The above screenshot is from my prototype of a hypothetical data visualization layer for an academic search engine. In this example I did a search for the Chilean novelist Roberto Bolaño. Each bubble represents a novel by Bolaño, with the size of the bubble indicating the number of times it has been cited, so a quick glance reveals which works have been the most popular ones to cite in academia. Below you can see a screenshot of the same search done in Google Scholar with the traditional list of results.



A screenshot of a normal Google Scholar search

How it would work

Academic search engines provide information in a list of results by noting how many times a source is cited and presenting a link to a new search with a list of those citations. Like in this screenshot below:

A screenshot of a normal Google Scholar search

Alongside these links, I propose adding a new link (perhaps entitled “Map these citations”) which would usher the user into a new data visualization layer (with an easily discoverable path for getting back to the original list of results). At this point, the original source from the list of results becomes a bubble in the center of the screen surrounded by and connected to by lines to other bubbles which would be the scholarly sources that cite the original source (I will call them secondary sources to avoid confusion). Each bubble would contain identifying text, either author names or titles.
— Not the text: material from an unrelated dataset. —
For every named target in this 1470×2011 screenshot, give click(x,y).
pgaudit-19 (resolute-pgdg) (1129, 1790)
Among the secondary sources there could be further relationships of citation which could be indicated by lines connecting them. These relationships of citation would structure how the bubbles are arrayed around the original source. For instance, it could be the case that one of the secondary sources is also cited by nearly all the other secondary sources, in which case this bubble would be closest to the bubble for the original source. Physical proximity on the screen could thus indicate greater scholarly interaction (i.e. if you end up reading the primary source, you should probably read this other secondary source, since both are cited by almost all the same sources).

The more times a source is cited, the larger the bubble should be. This could mean that one of the bubbles for the secondary sources is larger than all the other bubbles, including the primary source. This distinction in size would allow for a greater aspect of discoverability: a student or scholar could see that this source might be the most important one to investigate further, rather than the primary source.
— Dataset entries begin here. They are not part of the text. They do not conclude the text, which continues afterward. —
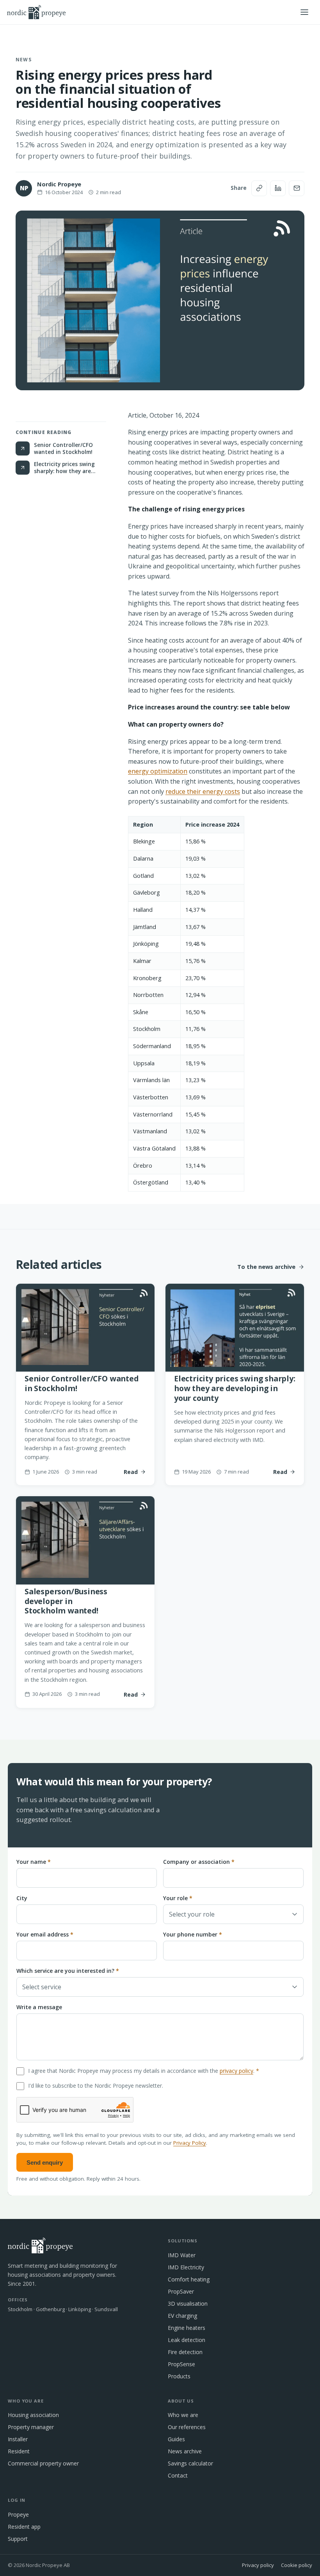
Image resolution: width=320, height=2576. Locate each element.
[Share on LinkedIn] (278, 188)
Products (179, 2376)
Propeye (18, 2514)
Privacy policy (258, 2565)
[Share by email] (296, 188)
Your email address (44, 1934)
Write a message (39, 2007)
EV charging (182, 2315)
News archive (185, 2451)
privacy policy (236, 2070)
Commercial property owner (43, 2463)
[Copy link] (259, 188)
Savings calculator (190, 2463)
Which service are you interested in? (67, 1970)
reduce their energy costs (202, 791)
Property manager (31, 2427)
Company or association (199, 1861)
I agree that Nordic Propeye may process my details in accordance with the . (143, 2070)
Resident (19, 2451)
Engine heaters (186, 2327)
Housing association (33, 2415)
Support (18, 2538)
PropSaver (181, 2291)
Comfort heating (189, 2279)
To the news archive (266, 1266)
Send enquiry (45, 2162)
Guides (176, 2439)
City (21, 1898)
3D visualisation (188, 2303)
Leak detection (186, 2340)
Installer (18, 2439)
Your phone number (192, 1934)
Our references (187, 2427)
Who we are (183, 2415)
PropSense (181, 2364)
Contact (178, 2475)
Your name (33, 1861)
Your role (177, 1898)
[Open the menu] (304, 12)
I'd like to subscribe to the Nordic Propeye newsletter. (95, 2085)
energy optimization (157, 771)
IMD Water (182, 2255)
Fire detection (185, 2352)
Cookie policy (296, 2565)
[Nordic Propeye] (36, 12)
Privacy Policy (189, 2142)
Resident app (24, 2526)
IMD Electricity (186, 2267)
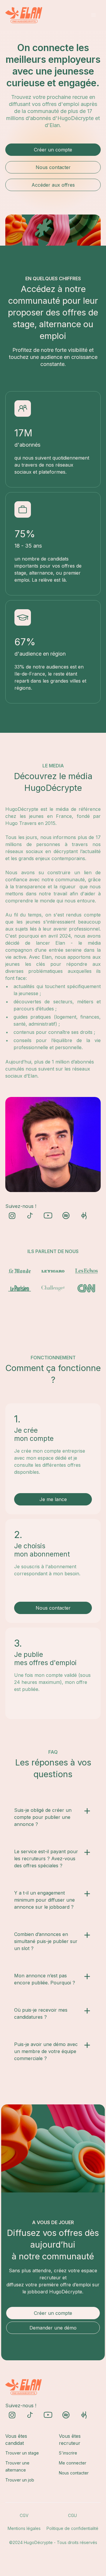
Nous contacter (53, 167)
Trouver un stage (22, 2452)
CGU (72, 2515)
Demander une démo (53, 2328)
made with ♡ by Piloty (53, 2554)
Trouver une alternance (17, 2466)
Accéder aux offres (53, 185)
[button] (94, 15)
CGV (24, 2515)
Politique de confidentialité (72, 2528)
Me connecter (72, 2462)
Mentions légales (24, 2528)
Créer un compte (53, 150)
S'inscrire (68, 2452)
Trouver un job (19, 2479)
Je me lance (53, 1499)
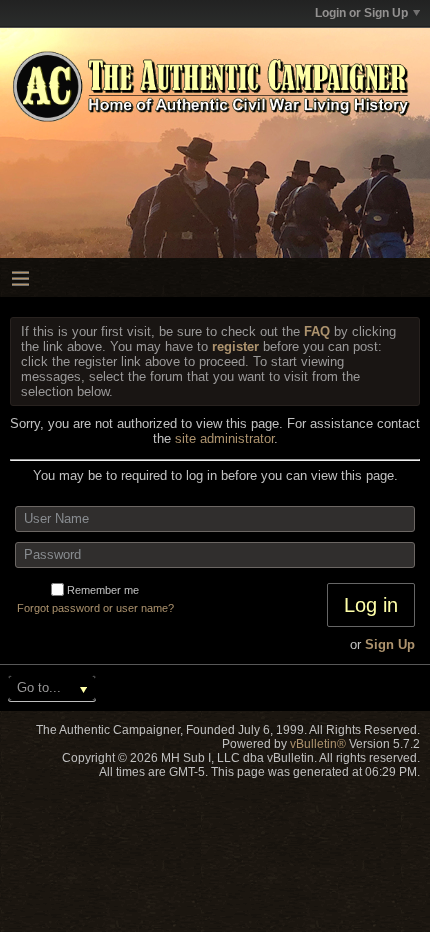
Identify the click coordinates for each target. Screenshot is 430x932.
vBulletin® (318, 744)
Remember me (103, 590)
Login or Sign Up (361, 13)
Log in (371, 605)
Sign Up (390, 644)
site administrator (224, 438)
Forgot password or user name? (95, 608)
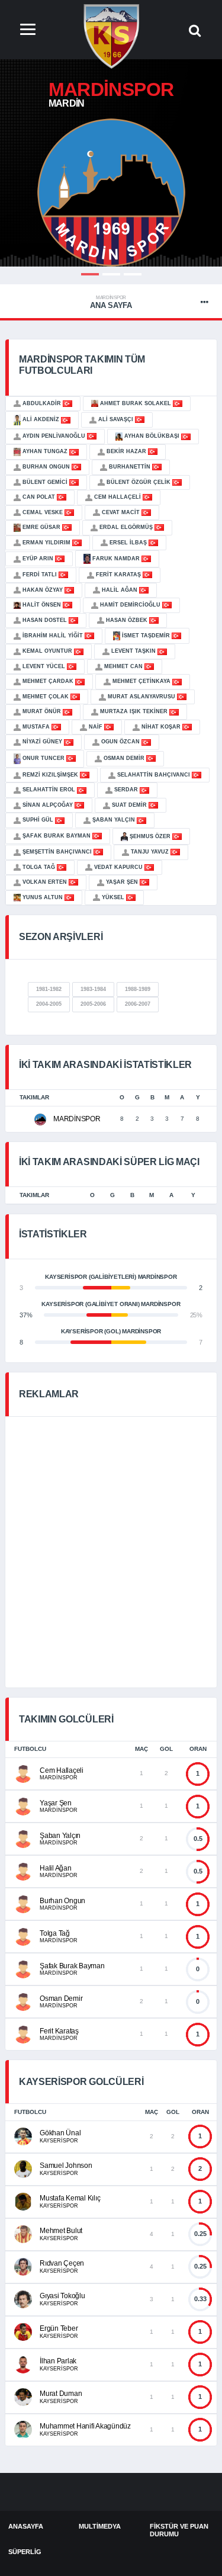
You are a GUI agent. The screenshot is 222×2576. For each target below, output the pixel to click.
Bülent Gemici (45, 482)
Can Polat (39, 497)
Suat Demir (129, 805)
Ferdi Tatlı (40, 575)
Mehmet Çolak (45, 697)
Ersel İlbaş (128, 543)
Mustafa (36, 727)
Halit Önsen (42, 605)
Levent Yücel (44, 666)
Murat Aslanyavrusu (141, 697)
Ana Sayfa (111, 302)
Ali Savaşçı (115, 419)
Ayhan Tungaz (45, 451)
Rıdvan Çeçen (62, 2263)
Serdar (126, 790)
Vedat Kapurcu (118, 867)
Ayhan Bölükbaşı (152, 436)
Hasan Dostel (45, 620)
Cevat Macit (120, 512)
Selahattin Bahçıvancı (153, 775)
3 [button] (132, 274)
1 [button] (90, 274)
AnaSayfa (25, 2526)
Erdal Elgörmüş (126, 527)
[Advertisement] (111, 1550)
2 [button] (111, 274)
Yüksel (113, 897)
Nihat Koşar (161, 727)
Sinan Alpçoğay (48, 805)
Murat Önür (42, 711)
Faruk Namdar (116, 559)
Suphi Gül (38, 820)
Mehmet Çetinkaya (141, 681)
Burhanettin (129, 467)
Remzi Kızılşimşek (50, 775)
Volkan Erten (45, 882)
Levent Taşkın (133, 651)
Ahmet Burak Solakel (135, 403)
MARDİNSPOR (77, 1119)
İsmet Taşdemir (146, 636)
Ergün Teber (59, 2328)
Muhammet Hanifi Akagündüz (85, 2426)
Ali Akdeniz (41, 419)
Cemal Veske (43, 512)
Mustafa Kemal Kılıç (70, 2198)
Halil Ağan (119, 590)
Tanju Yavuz (149, 852)
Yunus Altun (43, 897)
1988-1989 (137, 989)
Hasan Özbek (126, 620)
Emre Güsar (41, 527)
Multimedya (100, 2526)
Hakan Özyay (43, 590)
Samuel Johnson (66, 2165)
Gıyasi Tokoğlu (62, 2296)
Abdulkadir (42, 403)
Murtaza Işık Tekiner (133, 711)
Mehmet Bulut (61, 2231)
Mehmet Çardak (48, 681)
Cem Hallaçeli (117, 497)
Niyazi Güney (42, 742)
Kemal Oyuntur (47, 651)
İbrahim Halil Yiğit (53, 636)
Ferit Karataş (118, 575)
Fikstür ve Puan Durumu (179, 2530)
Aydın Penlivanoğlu (54, 436)
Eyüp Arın (38, 559)
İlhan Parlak (58, 2361)
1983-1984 (93, 989)
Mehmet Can (123, 666)
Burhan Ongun (46, 467)
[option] (111, 192)
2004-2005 (49, 1004)
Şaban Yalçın (114, 820)
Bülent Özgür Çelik (138, 482)
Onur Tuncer (43, 758)
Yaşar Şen (122, 882)
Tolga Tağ (39, 867)
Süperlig (24, 2551)
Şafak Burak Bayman (56, 836)
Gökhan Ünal (60, 2133)
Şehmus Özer (150, 836)
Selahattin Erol (49, 790)
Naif (95, 727)
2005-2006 (93, 1004)
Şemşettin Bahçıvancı (57, 852)
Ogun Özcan (120, 742)
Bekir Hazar (126, 451)
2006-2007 (137, 1004)
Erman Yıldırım (46, 543)
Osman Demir (124, 758)
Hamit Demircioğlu (130, 605)
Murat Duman (61, 2393)
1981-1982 (49, 989)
A relationship of citation always indicates a temporal relationship too, since the cited source is always anterior in time to the citing source. The dimension of time would thus need to be represented, potentially along the vertical axis of the screen with earlier sources on top and later sources further below.

Clicking on one of the secondary source bubbles would reorganize the mapping around that source, turning it into the primary source, with a faded color now marking what had previously been the primary source.

At this point, the mapping would begin to make a distinction between the sources that are cited by the original source, and the sources which cite the original source. The former would be arrayed above the primary source, while the latter would be arrayed below. This more general view could also be triggered by zooming out from the first mapped-out view of the primary source and the sources which cite it.

Distinctions in bubble size and proximity would be maintained in this expanded, zoom-out view, especially since the larger number of sources on the screen will make it more difficult to discern the relationships between them.

By zooming out even further, the researcher could see at a glance the intricate relationships between sources, and could even perhaps note important “disconnects” between certain clusters: academic cliques that have formed around one seminal source but don’t take into account another seminal source that has formed its own clique of citers. The user could then take advantage of this insight and see if there isn’t a way to make connection between separate academic currents of thought.

If a source is not cited at all by others, this could either serve as a warning to the researcher that further inquiry into this source is not warranted because it forms a dead end, or it could alert the searcher to valuable new research that hasn’t yet had the time to be cited (and the temporal axis of the mapping should allow for a quick deduction of which of the two cases might apply).

And at any point the user can click on an individual bubble and zoom back into a more limited view of its citations and the sources that cite it.

Conclusion

For a scholar these relationships of citations between sources are incredibly important and can be in and of themselves an object of study and research. For the student, a visual mapping of search results could allow for greater discoverability and speed up the early phases of the research process.